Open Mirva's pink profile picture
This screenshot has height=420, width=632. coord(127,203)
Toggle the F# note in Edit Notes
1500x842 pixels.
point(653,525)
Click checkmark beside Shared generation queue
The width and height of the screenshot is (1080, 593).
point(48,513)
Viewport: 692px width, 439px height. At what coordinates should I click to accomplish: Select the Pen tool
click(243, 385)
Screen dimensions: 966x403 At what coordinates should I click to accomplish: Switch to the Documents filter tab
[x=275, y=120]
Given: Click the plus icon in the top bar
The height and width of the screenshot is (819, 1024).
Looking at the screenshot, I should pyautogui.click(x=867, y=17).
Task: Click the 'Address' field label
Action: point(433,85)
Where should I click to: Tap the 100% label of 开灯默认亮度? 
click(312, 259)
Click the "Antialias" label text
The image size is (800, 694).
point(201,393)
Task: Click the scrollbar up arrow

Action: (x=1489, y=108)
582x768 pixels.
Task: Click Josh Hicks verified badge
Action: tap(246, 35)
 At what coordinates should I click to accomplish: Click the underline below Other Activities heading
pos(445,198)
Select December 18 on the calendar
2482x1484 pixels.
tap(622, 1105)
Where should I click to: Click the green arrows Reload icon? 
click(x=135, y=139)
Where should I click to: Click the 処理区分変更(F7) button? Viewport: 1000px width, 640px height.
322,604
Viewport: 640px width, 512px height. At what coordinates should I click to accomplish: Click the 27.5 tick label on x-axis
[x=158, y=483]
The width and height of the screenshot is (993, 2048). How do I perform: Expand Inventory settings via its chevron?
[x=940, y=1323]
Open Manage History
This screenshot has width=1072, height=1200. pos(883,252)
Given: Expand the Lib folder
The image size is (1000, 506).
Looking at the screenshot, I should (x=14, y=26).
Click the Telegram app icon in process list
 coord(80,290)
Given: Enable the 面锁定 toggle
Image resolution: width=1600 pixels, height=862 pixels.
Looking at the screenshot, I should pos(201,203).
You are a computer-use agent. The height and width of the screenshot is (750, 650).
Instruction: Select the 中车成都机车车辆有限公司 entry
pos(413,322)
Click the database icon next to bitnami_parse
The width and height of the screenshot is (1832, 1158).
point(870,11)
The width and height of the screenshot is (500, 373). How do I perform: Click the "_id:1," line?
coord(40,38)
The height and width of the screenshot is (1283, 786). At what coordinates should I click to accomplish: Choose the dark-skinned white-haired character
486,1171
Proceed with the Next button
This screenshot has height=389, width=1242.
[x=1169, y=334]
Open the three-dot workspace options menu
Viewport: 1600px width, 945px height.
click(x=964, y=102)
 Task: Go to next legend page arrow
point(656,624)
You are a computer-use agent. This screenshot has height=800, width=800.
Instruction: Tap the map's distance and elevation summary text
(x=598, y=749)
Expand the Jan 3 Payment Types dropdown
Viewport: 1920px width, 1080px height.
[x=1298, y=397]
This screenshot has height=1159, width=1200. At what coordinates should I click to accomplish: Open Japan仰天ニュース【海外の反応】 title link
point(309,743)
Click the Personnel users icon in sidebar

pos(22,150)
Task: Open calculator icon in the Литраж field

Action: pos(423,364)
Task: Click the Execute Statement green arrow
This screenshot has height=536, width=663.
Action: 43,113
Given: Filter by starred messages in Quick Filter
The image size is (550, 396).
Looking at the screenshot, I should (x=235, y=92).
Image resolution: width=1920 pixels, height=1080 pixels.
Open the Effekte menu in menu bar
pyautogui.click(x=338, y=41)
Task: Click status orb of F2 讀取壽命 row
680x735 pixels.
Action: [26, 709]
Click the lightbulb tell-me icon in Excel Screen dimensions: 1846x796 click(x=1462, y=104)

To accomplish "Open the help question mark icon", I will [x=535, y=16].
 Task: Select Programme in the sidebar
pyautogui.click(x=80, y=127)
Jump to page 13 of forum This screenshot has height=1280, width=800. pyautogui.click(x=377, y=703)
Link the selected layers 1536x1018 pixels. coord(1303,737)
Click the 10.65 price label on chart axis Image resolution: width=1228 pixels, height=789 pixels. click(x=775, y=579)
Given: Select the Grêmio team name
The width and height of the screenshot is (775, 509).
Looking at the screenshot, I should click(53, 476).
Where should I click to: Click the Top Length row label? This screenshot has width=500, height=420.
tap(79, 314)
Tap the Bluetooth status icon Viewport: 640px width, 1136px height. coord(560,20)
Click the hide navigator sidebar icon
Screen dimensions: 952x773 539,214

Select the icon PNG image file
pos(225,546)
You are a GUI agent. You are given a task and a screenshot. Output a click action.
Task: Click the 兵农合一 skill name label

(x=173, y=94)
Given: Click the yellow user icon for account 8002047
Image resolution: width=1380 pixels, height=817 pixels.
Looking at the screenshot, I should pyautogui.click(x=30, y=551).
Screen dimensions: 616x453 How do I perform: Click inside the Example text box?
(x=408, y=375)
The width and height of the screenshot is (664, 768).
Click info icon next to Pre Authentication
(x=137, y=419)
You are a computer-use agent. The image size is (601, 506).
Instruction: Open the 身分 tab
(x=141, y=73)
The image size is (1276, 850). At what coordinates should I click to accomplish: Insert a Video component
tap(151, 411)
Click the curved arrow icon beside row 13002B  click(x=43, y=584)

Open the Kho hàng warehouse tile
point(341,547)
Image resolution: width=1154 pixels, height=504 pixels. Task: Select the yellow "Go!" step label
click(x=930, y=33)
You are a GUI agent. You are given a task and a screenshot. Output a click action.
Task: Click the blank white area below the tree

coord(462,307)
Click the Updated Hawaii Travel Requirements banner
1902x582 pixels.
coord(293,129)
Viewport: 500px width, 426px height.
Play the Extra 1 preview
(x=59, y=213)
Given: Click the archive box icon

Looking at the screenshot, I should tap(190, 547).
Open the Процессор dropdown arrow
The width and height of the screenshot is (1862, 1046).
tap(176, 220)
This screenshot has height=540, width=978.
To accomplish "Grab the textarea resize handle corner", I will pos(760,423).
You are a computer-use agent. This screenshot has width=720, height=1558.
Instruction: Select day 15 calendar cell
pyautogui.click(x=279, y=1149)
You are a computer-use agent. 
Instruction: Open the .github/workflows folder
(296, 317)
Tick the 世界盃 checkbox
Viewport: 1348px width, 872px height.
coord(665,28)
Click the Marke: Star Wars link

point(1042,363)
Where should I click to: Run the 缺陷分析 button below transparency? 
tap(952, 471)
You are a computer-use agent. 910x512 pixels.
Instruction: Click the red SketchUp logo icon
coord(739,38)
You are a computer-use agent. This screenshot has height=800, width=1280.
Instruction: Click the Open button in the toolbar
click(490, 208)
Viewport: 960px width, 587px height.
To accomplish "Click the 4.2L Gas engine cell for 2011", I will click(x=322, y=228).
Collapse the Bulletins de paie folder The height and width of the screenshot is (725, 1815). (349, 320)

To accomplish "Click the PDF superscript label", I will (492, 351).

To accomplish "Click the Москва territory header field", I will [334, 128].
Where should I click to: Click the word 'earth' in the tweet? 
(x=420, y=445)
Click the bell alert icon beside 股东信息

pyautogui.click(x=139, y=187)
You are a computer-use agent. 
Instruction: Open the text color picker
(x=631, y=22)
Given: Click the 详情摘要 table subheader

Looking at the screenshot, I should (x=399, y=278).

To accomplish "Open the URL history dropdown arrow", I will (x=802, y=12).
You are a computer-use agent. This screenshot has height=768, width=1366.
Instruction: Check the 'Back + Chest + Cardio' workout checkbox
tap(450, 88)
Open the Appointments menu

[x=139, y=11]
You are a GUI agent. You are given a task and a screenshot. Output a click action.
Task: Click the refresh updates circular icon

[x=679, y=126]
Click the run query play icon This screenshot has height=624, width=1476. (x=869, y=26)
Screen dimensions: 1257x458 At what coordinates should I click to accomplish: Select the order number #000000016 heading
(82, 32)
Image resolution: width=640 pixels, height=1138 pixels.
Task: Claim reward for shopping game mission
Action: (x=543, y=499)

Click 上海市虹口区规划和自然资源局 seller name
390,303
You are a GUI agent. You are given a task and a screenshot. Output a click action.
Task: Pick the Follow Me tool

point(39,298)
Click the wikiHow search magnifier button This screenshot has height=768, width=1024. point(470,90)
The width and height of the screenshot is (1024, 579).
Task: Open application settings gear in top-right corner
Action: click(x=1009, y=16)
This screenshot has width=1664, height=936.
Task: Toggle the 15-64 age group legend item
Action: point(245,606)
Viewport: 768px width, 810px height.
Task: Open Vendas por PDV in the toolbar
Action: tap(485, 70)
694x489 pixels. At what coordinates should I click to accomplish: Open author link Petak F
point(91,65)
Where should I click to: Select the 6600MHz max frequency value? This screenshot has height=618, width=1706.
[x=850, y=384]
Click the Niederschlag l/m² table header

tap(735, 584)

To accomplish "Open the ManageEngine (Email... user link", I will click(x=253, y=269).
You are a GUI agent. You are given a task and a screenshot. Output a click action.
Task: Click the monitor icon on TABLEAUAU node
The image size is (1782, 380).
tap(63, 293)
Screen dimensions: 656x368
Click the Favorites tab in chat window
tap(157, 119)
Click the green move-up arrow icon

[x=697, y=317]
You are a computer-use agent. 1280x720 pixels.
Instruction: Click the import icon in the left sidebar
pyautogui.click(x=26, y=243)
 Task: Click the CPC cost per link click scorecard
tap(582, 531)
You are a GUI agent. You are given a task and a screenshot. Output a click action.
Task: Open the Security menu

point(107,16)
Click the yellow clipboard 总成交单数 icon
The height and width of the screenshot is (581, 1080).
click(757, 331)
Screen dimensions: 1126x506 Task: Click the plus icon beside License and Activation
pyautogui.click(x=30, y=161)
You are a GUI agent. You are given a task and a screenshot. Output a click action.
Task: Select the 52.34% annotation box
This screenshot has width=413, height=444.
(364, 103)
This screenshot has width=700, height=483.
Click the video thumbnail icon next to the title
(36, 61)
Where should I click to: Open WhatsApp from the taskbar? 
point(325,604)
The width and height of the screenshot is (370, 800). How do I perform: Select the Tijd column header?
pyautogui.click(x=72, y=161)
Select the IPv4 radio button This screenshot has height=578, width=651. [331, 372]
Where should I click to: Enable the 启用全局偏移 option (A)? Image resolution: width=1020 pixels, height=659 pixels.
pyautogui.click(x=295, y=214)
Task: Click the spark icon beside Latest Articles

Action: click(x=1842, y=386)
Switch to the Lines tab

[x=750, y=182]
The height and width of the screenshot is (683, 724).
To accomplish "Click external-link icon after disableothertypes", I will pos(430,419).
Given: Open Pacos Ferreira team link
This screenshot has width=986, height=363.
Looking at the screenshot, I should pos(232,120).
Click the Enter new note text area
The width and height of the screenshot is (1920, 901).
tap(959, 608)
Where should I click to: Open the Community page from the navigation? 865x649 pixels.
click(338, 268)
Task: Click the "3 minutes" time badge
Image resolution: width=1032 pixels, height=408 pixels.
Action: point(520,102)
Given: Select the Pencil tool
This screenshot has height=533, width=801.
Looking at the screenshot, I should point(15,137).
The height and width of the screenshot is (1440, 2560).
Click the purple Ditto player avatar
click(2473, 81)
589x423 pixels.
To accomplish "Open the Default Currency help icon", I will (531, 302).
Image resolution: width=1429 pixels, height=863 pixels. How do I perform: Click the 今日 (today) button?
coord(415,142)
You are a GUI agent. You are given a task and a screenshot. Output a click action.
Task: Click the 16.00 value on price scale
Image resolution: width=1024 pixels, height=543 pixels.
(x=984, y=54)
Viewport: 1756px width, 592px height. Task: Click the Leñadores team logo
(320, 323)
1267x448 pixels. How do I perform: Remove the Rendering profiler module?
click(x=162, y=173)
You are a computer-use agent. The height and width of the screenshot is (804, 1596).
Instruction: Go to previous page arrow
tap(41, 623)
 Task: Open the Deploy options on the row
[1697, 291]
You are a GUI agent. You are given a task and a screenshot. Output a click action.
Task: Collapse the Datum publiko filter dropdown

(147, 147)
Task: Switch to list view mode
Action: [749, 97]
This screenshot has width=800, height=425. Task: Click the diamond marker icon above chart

— TASK TO CARRY OUT —
The lines that contain the word "price" are wanted; copy each of them from the records.

— EXERCISE RESPONSE —
Click the 10.65 price label on chart axis Image resolution: width=1228 pixels, height=789 pixels. click(x=775, y=579)
Task: Click the 16.00 value on price scale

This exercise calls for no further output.